>> begin Excerpted passage

By contrast, when (as here) a plaintiff challenges the
government’s “unlawful regulation (or lack of regulation) of
someone else,” “standing is not precluded, but it is ordinarily
substantially more difficult to establish.” Lujan, 504 U. S.,
at 562 (quotation marks omitted); see Summers, 555 U. S.,
at 493. That is often because unregulated parties may have
more difficulty establishing causation—that is, linking
their asserted injuries to the government’s regulation (or
lack of regulation) of someone else. See Clapper, 568 U. S.,
at 413-414; Lujan, 504 U. S., at 562; Duke Power Co. v.
Carolina Environmental Study Group, Inc., 438 U. S. 59, 74
(1978); Simon v. Eastern Ky. Welfare Rights Organization,
426 U. S. 26, 41-46 (1976); Warth v. Seldin, 422 U. S. 490,
504-508 (1975).

>> end Excerpted passage
>> begin Data section

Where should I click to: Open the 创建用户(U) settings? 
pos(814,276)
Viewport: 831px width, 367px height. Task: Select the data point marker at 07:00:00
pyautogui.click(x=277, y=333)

>> end Data section

◆ **Problems to work on**
[1] Answer these questions from the standing passage:
(a) How difficult does the passage say standing ordinarily is to establish when a plaintiff challenges the government's regulation of someone else?
(b) What do unregulated parties often have more difficulty establishing?
(c) In what year was Warth v. Seldin decided, according to its citation?
[2] Update the part of the standing passage that opens with the words containing "Carolina Environmental Study" and closes with "504-508 (1975).". Replace "Carolina Environmental Study Group" with "Carolina Environmental Research Group".
The lines are not needed for what follows.

◆ **Solutions below**
[1]
(a) Standing is not precluded, but it is ordinarily substantially more difficult to establish.
(b) They have more difficulty establishing causation, which means linking their asserted injuries to the government's regulation (or lack of regulation) of someone else.
(c) 1975.

[2]
Carolina Environmental Research Group, Inc., 438 U. S. 59, 74
(1978); Simon v. Eastern Ky. Welfare Rights Organization,
426 U. S. 26, 41-46 (1976); Warth v. Seldin, 422 U. S. 490,
504-508 (1975).